Compito assegnato:
Elenca tutti i familiari di Gheddafi menzionati nell'articolo sulla guerra a Tripoli.

Testo di lettura:
━━━━━━━━

Tripoli, per combattere la guerra contro Gheddafi si usano bambini e adolescenti
Imprenditrice italiana racconta che per la città si aggirano bambini di 9 anni armati fino ai denti dai ribelli. Necessarie forze di polizia per riportare la sicurezza per le strade e impedire le vendette fra lealisti e ribelli. Gheddafi scappa con i figli maggiori a sud-est di Tripoli e manda la moglie e la figlia in Algeria.
Tripoli (AsiaNews) – “Alla Nato non importa nulla dei civili. Nella battaglia per Tripoli è stata decimata una generazione. Al fianco dei ribelli hanno combattuto ragazzini e giovani dai 9 ai 25 anni, che ora si aggirano per la città armati fino ai denti, credendo di avere in mano dei giocattoli”. È quanto afferma ad AsiaNews Tiziana Gamannossi, imprenditrice italiana residente a Tripoli. “Occorre subito una forza di polizia per riportare la sicurezza nelle strade – spiega la donna – ed evitare vendette fra lealisti e ribelli”.

━━━━━━━━

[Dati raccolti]
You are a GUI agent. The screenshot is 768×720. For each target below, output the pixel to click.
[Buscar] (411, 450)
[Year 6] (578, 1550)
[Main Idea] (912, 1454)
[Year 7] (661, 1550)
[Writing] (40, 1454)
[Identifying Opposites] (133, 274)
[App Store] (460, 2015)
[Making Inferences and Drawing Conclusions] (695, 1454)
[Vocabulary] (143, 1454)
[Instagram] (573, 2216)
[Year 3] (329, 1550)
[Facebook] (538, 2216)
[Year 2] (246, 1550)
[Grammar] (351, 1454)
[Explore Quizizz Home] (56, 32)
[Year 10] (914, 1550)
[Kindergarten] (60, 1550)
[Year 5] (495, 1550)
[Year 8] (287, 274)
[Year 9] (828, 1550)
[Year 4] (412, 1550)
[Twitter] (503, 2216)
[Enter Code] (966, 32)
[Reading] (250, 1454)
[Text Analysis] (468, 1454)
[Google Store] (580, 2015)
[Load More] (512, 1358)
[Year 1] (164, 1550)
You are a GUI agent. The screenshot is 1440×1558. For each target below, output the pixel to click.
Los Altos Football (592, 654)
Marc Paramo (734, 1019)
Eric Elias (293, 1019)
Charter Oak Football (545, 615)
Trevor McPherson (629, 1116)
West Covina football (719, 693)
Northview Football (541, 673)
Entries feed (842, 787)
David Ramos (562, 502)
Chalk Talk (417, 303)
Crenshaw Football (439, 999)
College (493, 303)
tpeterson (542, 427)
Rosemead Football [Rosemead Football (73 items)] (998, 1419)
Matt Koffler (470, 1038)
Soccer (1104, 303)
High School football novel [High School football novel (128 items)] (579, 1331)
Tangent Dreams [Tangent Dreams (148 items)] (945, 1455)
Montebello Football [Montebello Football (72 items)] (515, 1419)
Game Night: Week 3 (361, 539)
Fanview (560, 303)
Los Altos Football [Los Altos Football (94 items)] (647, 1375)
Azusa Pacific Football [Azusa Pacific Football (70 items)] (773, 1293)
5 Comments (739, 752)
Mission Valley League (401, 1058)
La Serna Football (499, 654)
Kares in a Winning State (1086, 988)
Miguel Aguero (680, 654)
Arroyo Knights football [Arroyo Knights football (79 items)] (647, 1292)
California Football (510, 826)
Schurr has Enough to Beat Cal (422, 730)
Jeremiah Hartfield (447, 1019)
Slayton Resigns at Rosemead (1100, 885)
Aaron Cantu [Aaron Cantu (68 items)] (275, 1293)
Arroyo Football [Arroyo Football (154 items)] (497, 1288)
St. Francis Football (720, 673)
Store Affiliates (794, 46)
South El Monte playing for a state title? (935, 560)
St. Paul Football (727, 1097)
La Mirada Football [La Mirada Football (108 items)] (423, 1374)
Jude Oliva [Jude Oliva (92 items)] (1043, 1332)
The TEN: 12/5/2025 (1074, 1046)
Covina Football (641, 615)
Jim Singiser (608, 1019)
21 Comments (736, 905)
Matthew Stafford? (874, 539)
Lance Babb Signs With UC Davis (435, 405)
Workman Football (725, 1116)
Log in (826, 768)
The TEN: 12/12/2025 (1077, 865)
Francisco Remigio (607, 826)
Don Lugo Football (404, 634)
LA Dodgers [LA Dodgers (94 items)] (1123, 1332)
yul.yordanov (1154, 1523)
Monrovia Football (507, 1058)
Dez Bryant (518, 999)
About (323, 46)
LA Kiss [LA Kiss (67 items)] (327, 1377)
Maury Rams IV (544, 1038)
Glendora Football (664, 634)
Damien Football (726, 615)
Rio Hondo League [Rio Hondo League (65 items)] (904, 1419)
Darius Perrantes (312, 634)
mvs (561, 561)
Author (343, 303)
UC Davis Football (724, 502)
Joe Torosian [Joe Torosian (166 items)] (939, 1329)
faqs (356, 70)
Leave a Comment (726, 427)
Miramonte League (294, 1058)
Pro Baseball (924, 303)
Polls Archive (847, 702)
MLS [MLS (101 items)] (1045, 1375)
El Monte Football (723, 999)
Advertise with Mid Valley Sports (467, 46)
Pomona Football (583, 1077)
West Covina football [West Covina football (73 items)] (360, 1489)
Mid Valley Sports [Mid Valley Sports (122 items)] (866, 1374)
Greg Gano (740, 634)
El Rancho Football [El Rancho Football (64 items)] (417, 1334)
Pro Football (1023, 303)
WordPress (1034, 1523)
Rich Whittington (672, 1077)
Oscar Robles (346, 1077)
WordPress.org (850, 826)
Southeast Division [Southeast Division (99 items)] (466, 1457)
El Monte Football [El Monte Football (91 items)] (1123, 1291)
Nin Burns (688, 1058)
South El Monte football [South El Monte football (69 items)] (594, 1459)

━━━━━━━━

Soluzione:
- i figli maggiori
- la moglie
- la figlia